Speaking of women and leadership, let's talk about that great champion of gender equality, the Deputy Prime Minister. Remember what he said when he was asked this year about getting more women into parliament? He said, 'I've got a good track record,' and then he gave us a few examples, and I quote, seriously: 'Scotty Buchholz, although I must admit he's not a woman, Matt Canavan, Danny O'Brien'—that is Danny with a 'y', Mr Speaker—'They're three people who've gone through my office.' That is the modern National Party for you: postmodern, gender-blind, ready for Federation.

Of course, there is the Minister for Immigration and Border Protection. He is the fun one in the group—thin-skinned and easy to roast. You might remember his little outing with the boom mike or, as he calls it, the high-water mark of his comedy career. I would like to say more, but the last time I quoted him in this place he went off on a national sulking tour. Every day, the minister for immigration was out there attacking me for reporting what he said. I finally understood how it feels to work at Fairfax or The Guardian.

A lot of us in this place have children, and we all know they get very excited on Christmas Eve—jumping all over the place, determined to stay up late and wait for Santa. But for the parents of Australia I have got good news; I have found the solution: the Minister for Urban Infrastructure. Three minutes of him at the dispatch box and you and your kids will be out like a light!

There are a lot more who deserve a mention. There is the Minister for the Environment and Energy, the only person who thinks that getting coal for Christmas is a reward; and the Minister for Revenue and Financial Services, who in the morning opposed our reforms to negative gearing because they would push prices up and—wait for it—in the afternoon opposed them because they would push prices down.
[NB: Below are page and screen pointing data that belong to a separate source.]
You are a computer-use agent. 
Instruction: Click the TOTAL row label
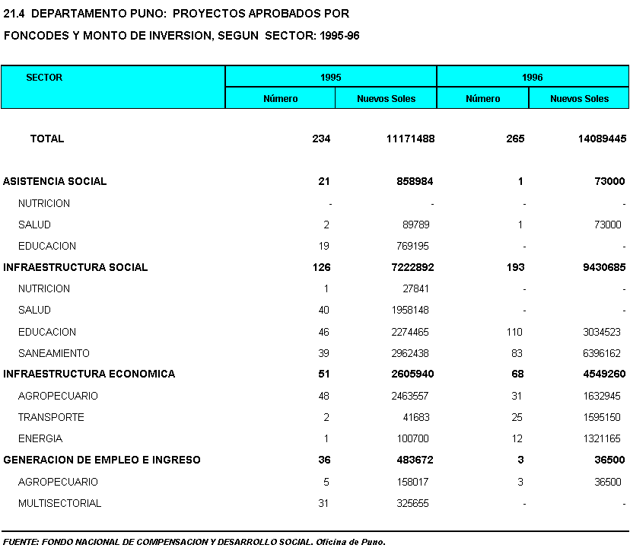(47, 139)
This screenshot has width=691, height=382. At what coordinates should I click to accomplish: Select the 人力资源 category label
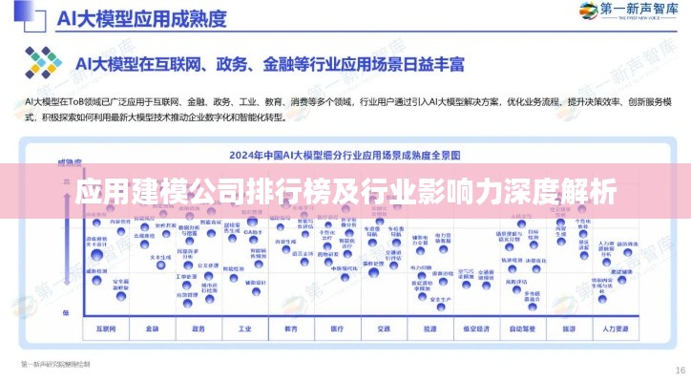[x=617, y=328]
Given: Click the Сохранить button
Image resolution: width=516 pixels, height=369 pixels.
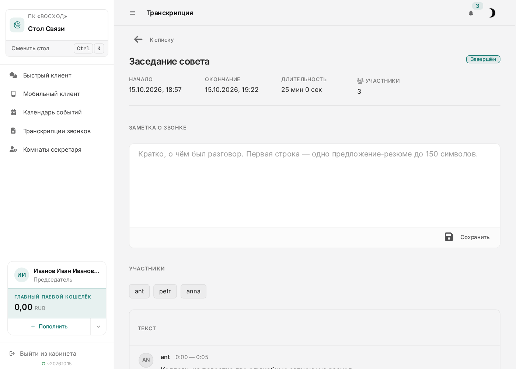Looking at the screenshot, I should 467,237.
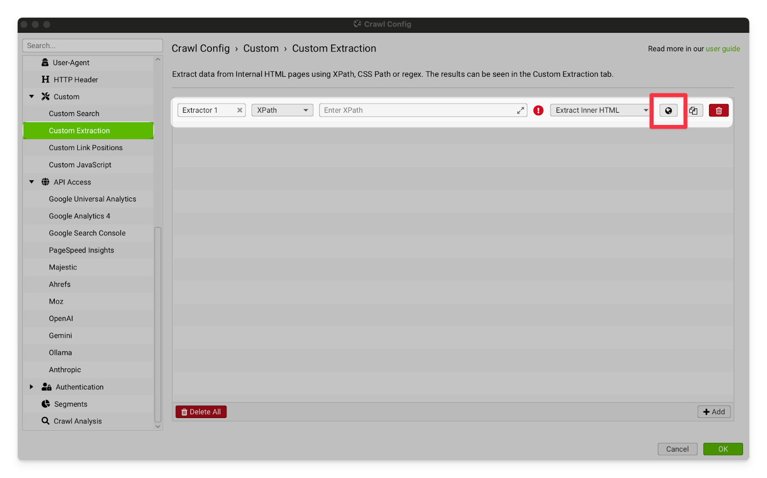Image resolution: width=767 pixels, height=478 pixels.
Task: Click the globe visual extraction icon button
Action: click(x=668, y=111)
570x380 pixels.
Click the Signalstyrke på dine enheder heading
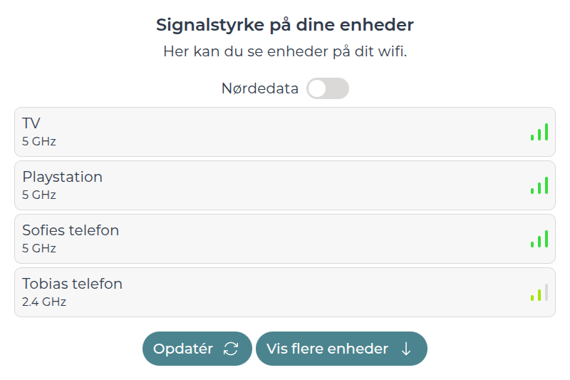point(285,25)
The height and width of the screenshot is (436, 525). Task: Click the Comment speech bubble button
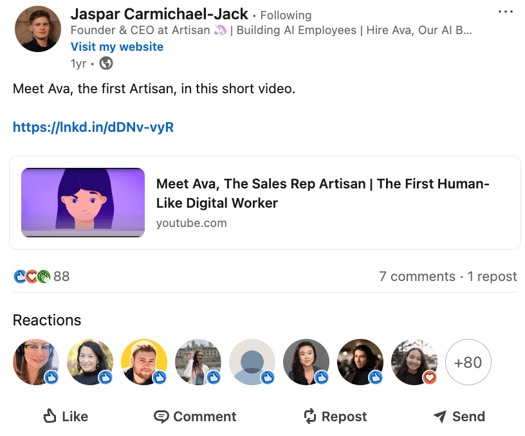[195, 417]
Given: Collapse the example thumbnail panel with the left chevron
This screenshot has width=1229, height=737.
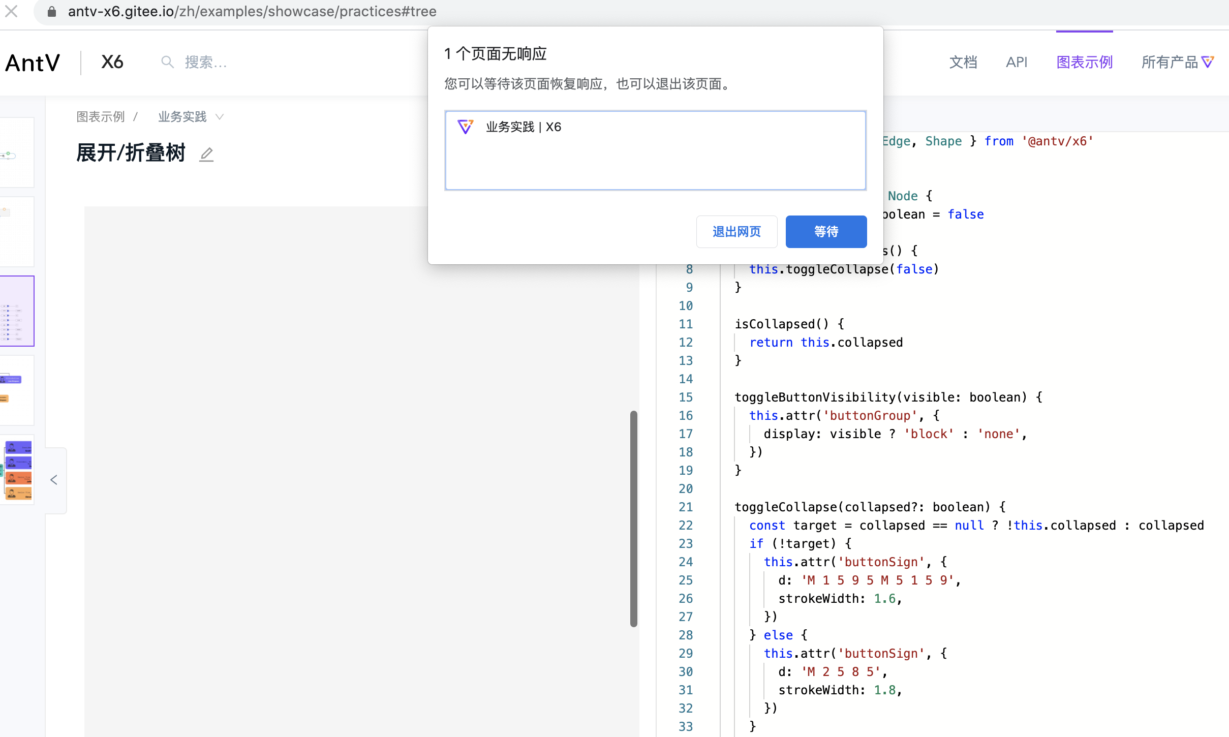Looking at the screenshot, I should pyautogui.click(x=54, y=479).
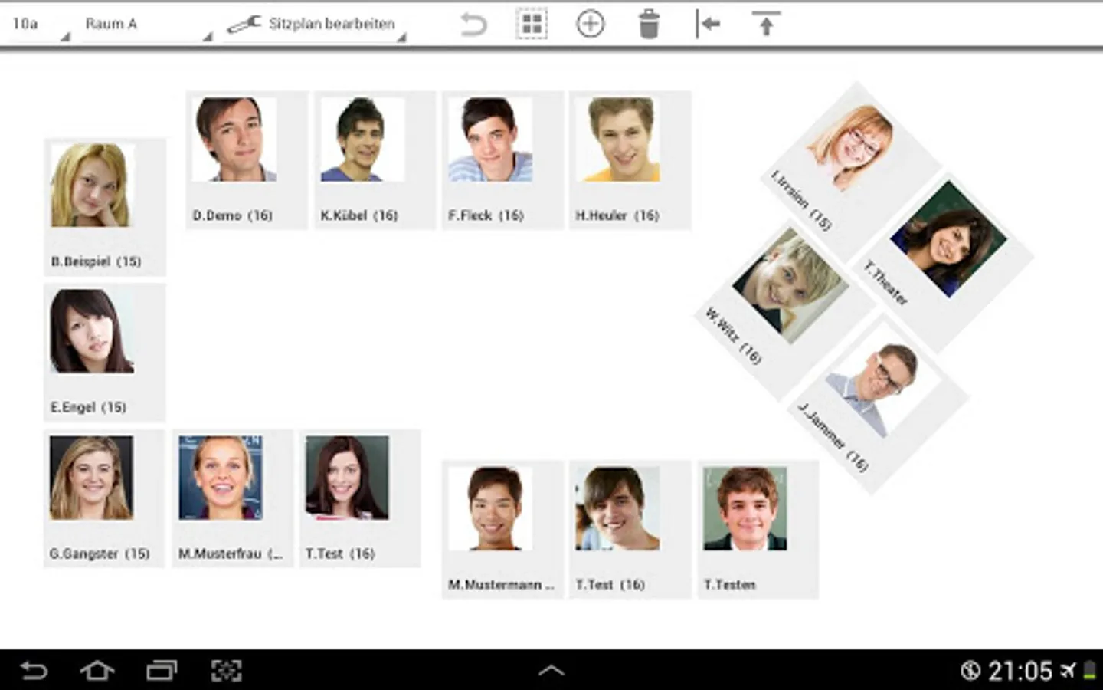The image size is (1103, 690).
Task: Tap the Android home button
Action: click(x=97, y=671)
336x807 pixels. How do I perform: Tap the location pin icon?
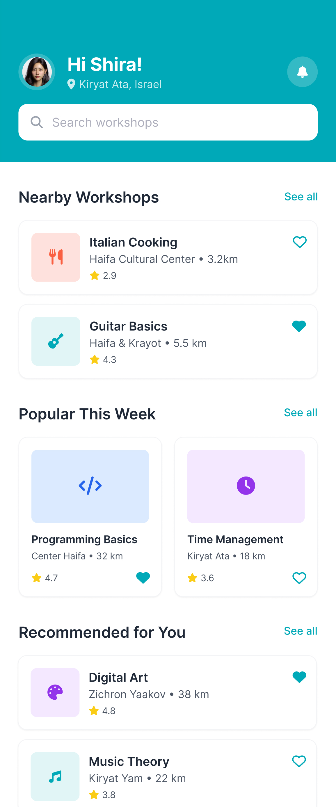click(x=71, y=84)
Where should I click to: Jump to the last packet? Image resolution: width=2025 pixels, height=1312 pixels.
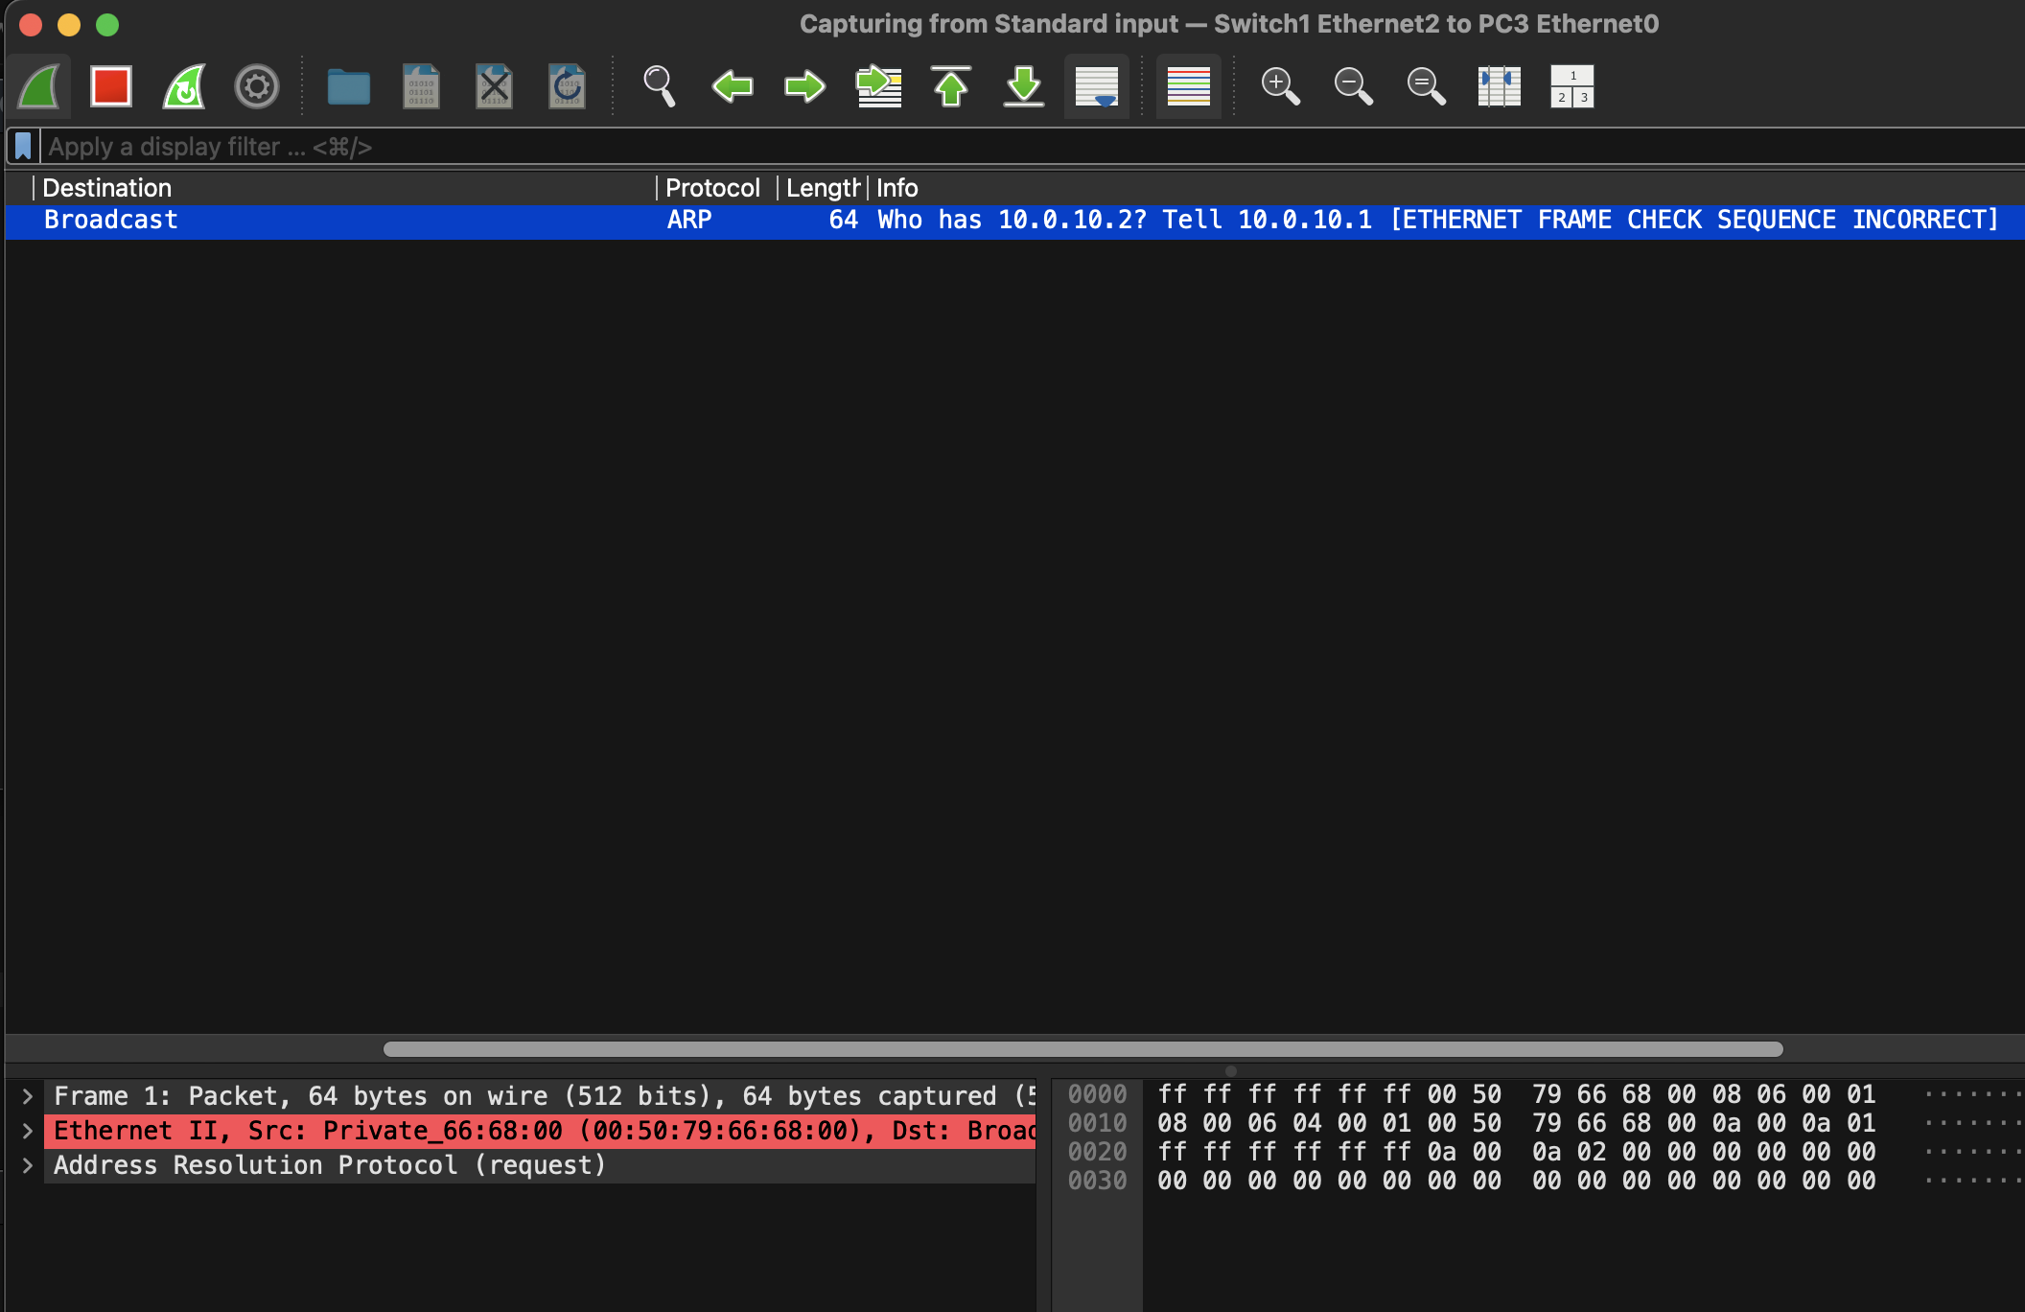pos(1023,87)

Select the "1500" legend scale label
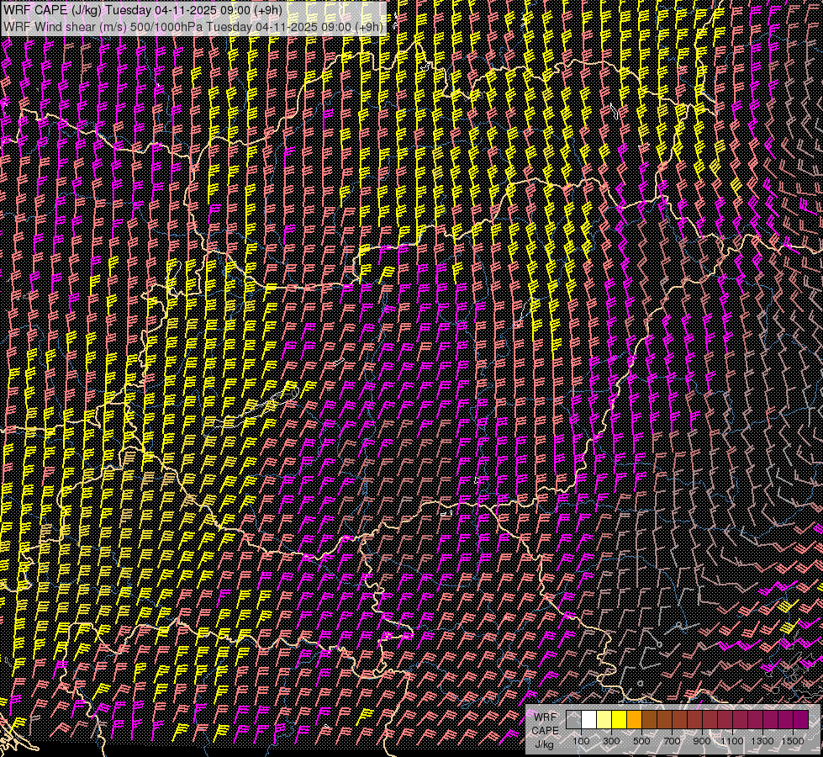point(793,740)
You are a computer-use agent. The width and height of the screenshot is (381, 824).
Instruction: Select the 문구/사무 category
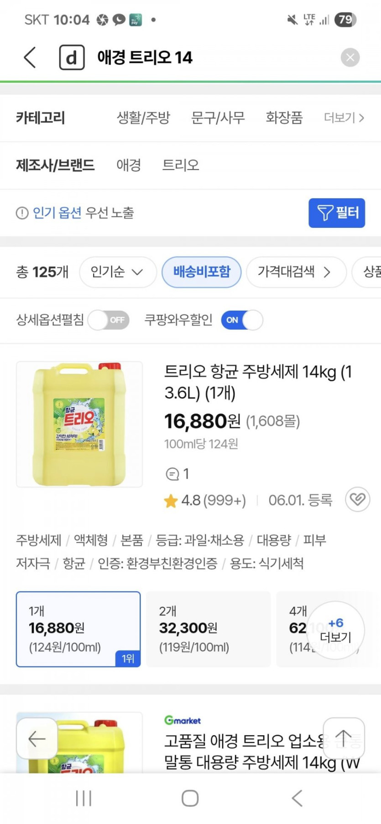pos(218,118)
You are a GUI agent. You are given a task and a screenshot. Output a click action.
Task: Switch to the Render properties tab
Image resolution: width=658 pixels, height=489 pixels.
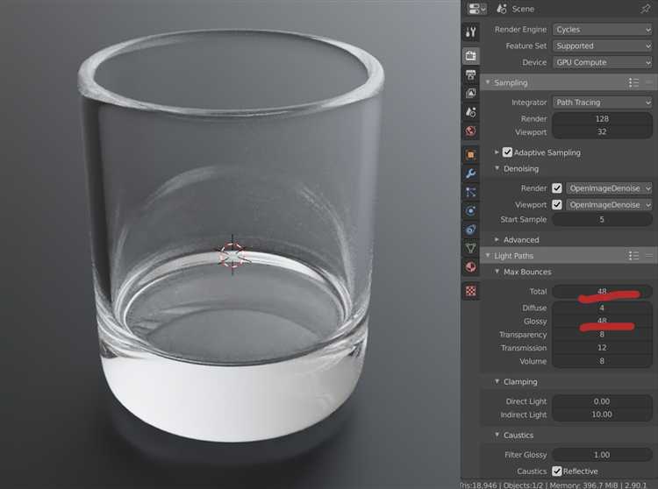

Then, of course, there is our old friend the Leader of the House, who in just a few sitting weeks has managed to break a 50-year-old record by losing votes on the floor and break a 115-year-old record by having the government vote against itself. To be fair, not only is he dragging down the government in the chamber but the member for Corio tells me he is dragging down the ratings on Pyne & Marles.

But you really cannot go past the filler in every political stocking, the gift that keeps on giving: Senator George Brandis. I tried to make a list of the Attorney-General's top five blunders this year. Suddenly it was a top 10 and that was just for November. I mean, you would need a $15,000 bookcase to document this Attorney-General's failures. What is this government's agile and innovative solution to the worst Attorney-General in the history of the Commonwealth? Make him an ambassador. He is being promoted out. Only in this government the more you fail, the more you get promoted. London is calling and amongst his colleagues I understand it cannot come soon enough. But you have got to give the Prime Minister some credit or at least a sense of humour. For 80 years the British government sent us the prisoners they considered beyond redemption—the sweepings of their society—and, in one fell swoop, Australia will get its revenge!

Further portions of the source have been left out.